*EXERCISE REQUIREMENTS:* Write out the lines from the one with "The width and height of the screenshot is (1024, 768)." to the one with "terminal-title: Terminal is", replacing "location" with "position" and keeping everything else the same. Leave the pictures out.

*RECORDS FOR THE TASK:*
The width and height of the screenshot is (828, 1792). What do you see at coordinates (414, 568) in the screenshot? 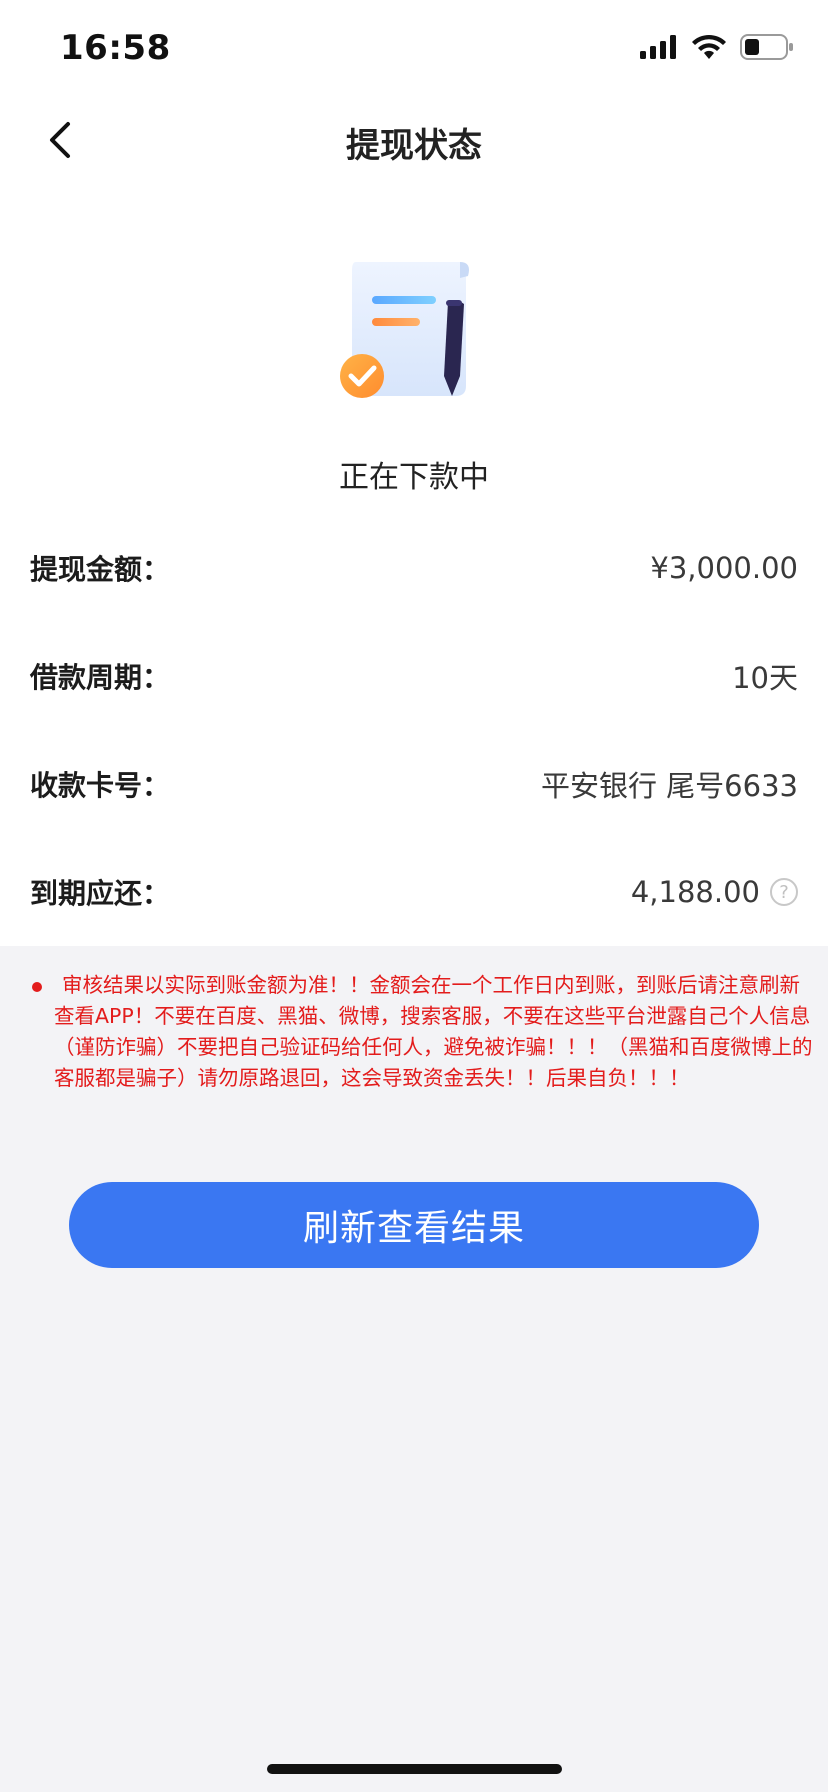
I see `detail-row-amount: 提现金额： ¥3,000.00` at bounding box center [414, 568].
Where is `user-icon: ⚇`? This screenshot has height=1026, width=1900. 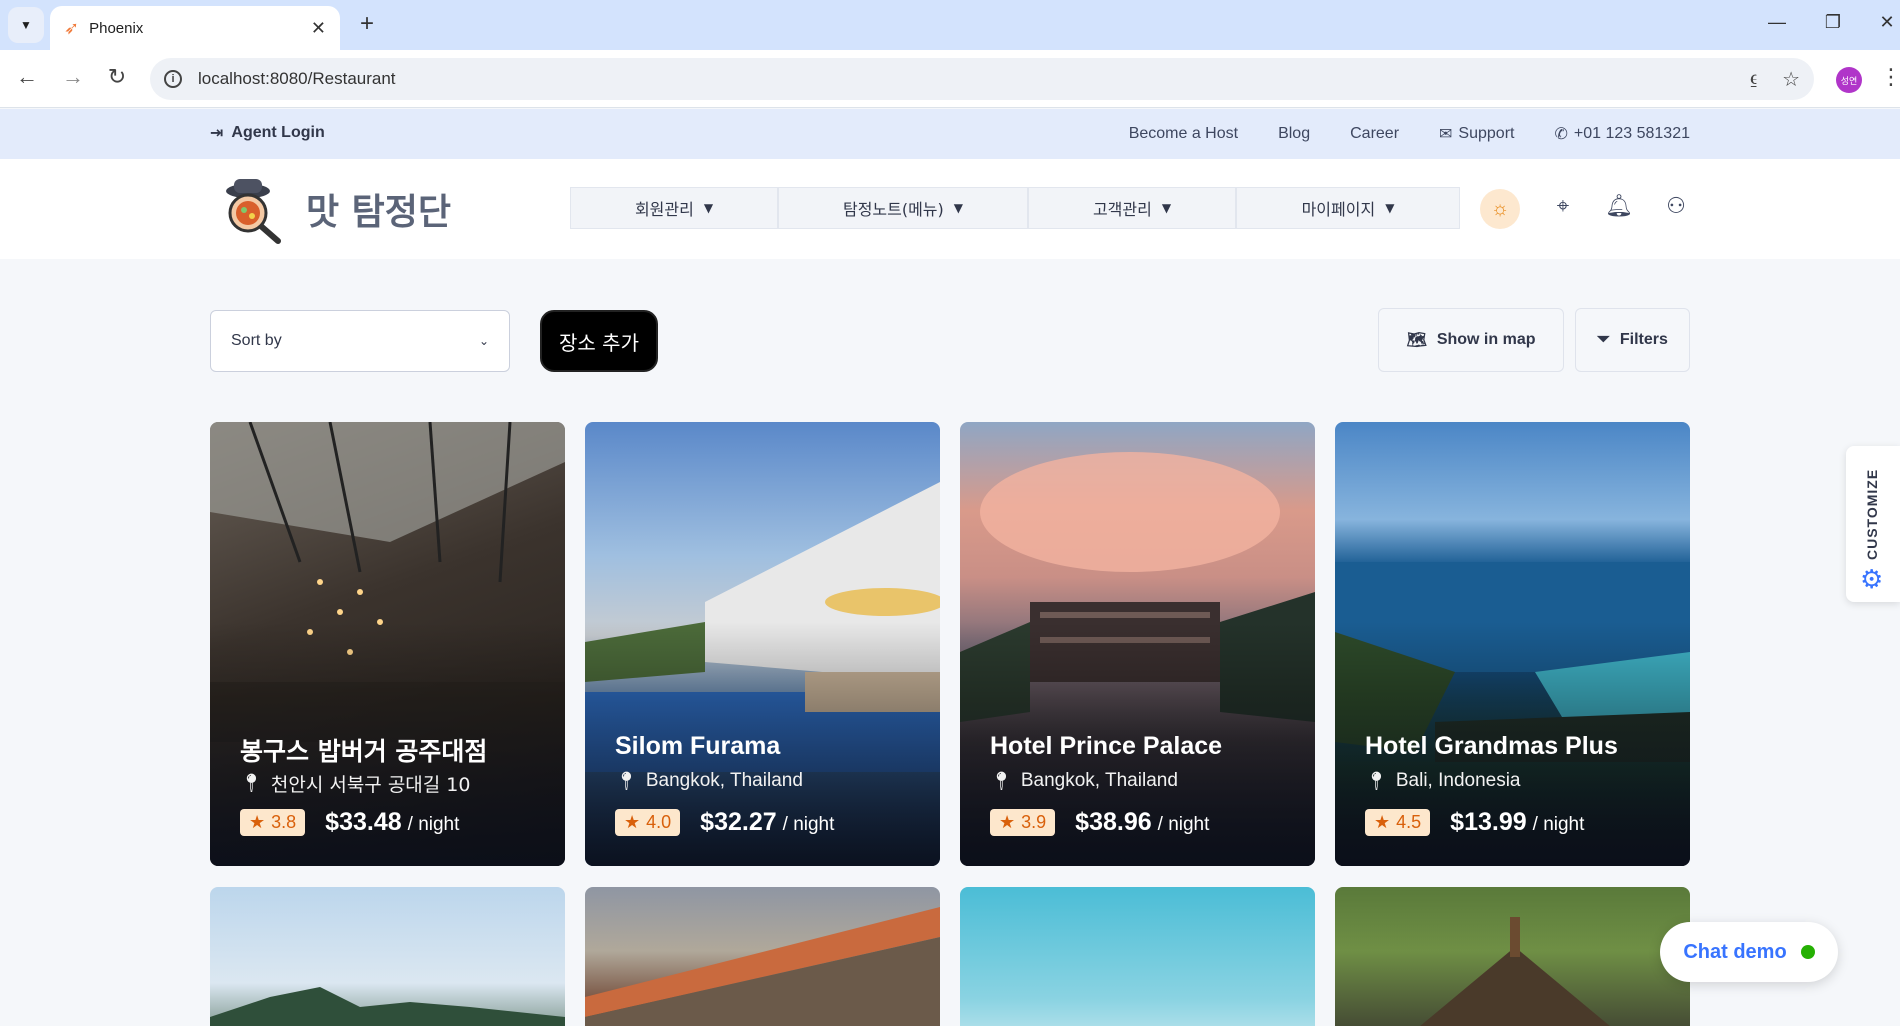
user-icon: ⚇ is located at coordinates (1676, 206).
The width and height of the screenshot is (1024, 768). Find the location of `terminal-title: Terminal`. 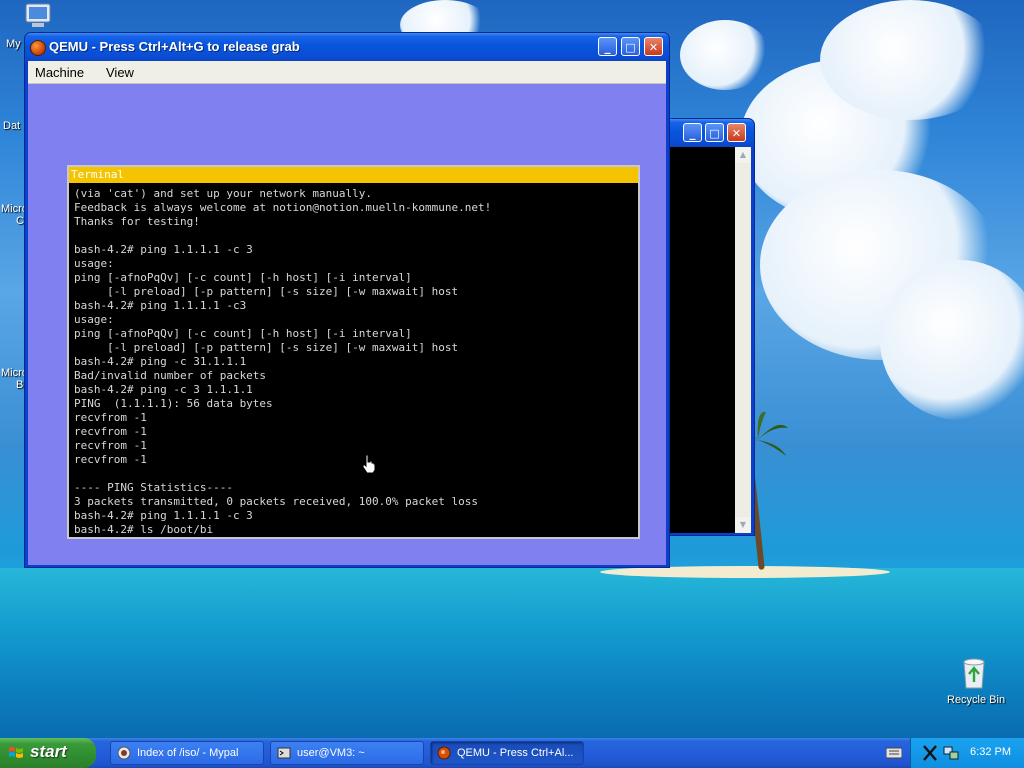

terminal-title: Terminal is located at coordinates (354, 175).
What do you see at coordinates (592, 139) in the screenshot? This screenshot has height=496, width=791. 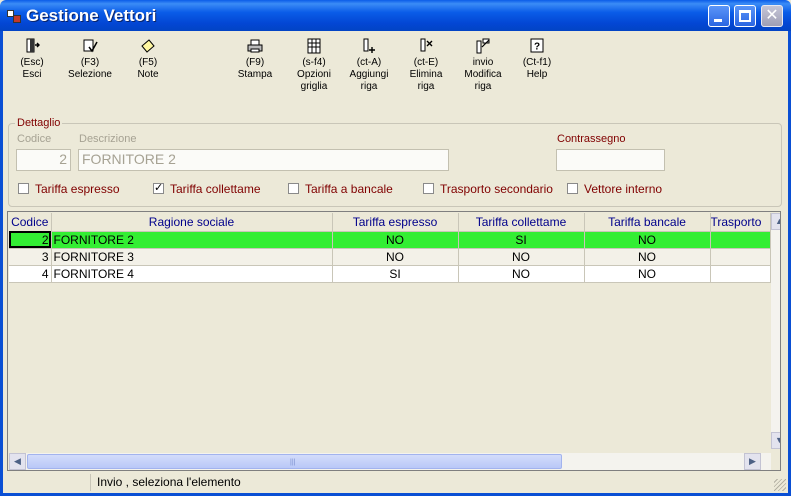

*ANSWER TO THIS EXERCISE:*
The width and height of the screenshot is (1024, 768). Find the position of `terminal-title: Terminal`. 

terminal-title: Terminal is located at coordinates (354, 175).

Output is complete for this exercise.